Глава 15. Голоса в Лесу
Они шли уже три дня. Три дня, которые показались вечностью. С каждым шагом на восток цивилизованный мир, даже такой жестокий, каким они его знали, оставался позади. Лес вокруг них менялся. Он становился всё гуще, темнее и древнее. Вековые сосны и ели, покрытые седыми бородами мха, стояли так плотно, что их кроны сплетались в сплошной шатёр. Даже в самый яркий полдень здесь царил зелёный, тяжёлый полумрак, а воздух был неподвижным и пах прелью, сырой землёй и хвоей.
Людские тропы давно исчезли. Теперь они продирались сквозь колючие заросли и бурелом, перелезали через гигантские, поваленные неведомой силой деревья. Всеслав, как лучший охотник, шёл впереди, выбирая путь, но даже его уверенность таяла с каждым днём. Лес не хотел их пропускать.
Начались первые трудности, грубые и неотвратимые. Юная Ярина, та самая, что плакала первой, оступилась и сильно подвернула ногу. Её лодыжка распухла, и теперь девушка сильно хромала, каждый шаг давался ей с гримасой боли. Её приходилось поддерживать, и это замедляло весь отряд. Скудные запасы еды, что они унесли с собой, таяли на глазах. Всеслав уходил на охоту, но возвращался с пустыми руками. Зверь в этих глухих, нехоженых местах был невероятно пуглив и осторожен, он чуял их за версту. Голод стал их молчаливым спутником.

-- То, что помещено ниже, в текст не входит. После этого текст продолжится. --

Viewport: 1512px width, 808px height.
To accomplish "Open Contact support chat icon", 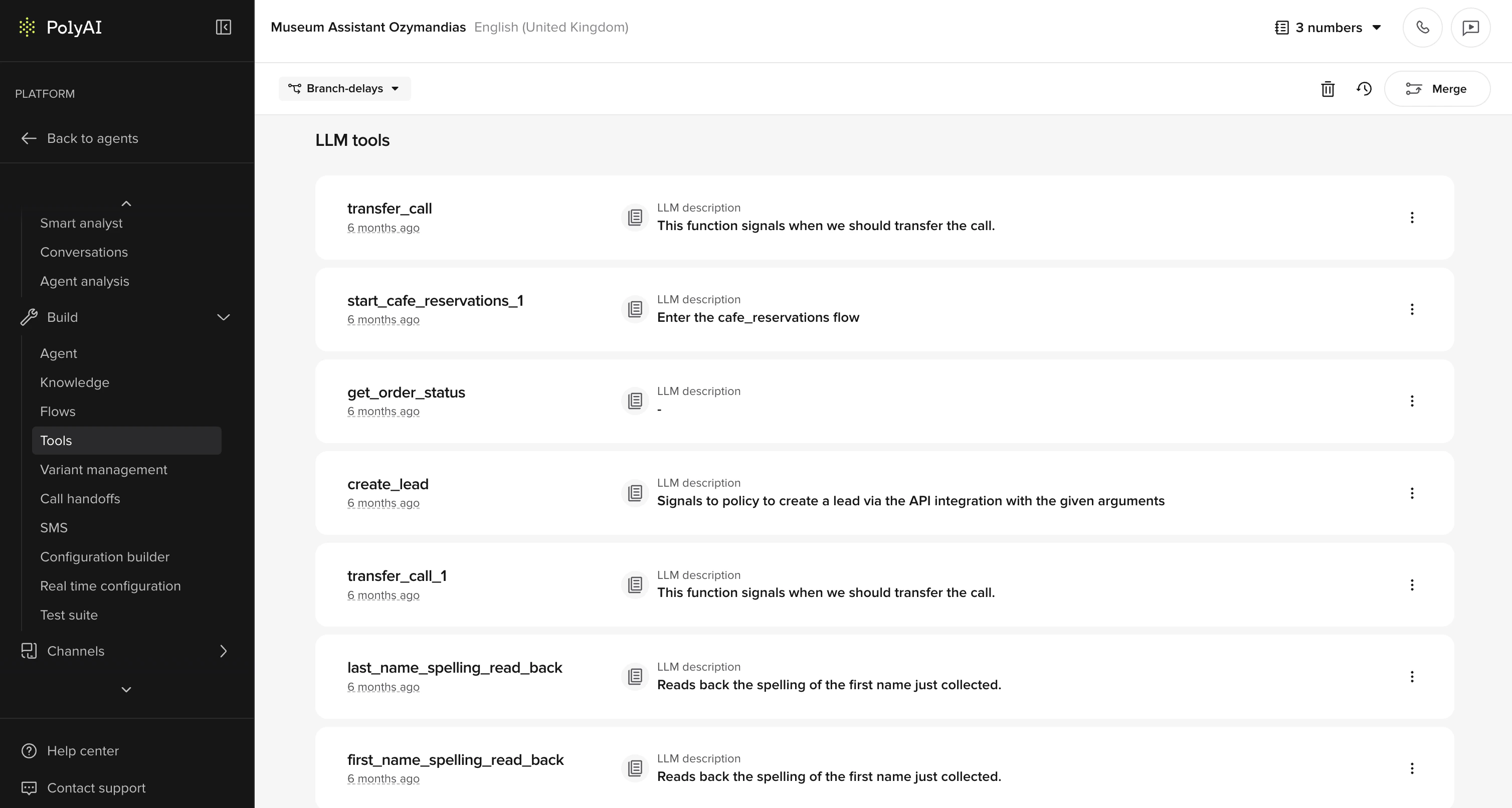I will pyautogui.click(x=28, y=788).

А на третью ночь заговорил лес.
Это началось не с рёва зверя, а с чего-то куда более жуткого. Дозорные слышали, как кто-то огромный и тяжёлый ходит вокруг их лагеря, но шагов не было слышно – лишь громкий треск ломаемых веток в непроглядной тьме. Иногда из чащи доносился тихий, хихикающий смех, который тут же затихал, стоило кому-то вскочить с оружием. Кто-то начал шептать их имена из темноты. Голоса были знакомыми – голоса матерей, отцов, погибших друзей. Они звали, умоляли вернуться, заставляя дозорных в холодном поту вглядываться в колышущийся мрак.
Днём стало не лучше. Лес начал водить их кругами. Они были абсолютно уверены, что идут на восток, ориентируясь по солнцу, но через несколько часов пути вдруг выходили к собственному вчерашнему становищу или видели на дереве свою же метку. Паника начала просачиваться в отряд.
Это играл с ними Леший, Хозяин этой чащи. Он не нападал открыто, не показывал себя. Он изматывал их, как паук, играющий с попавшей в паутину мухой. Он наслаждался их растущим страхом, питался их отчаянием.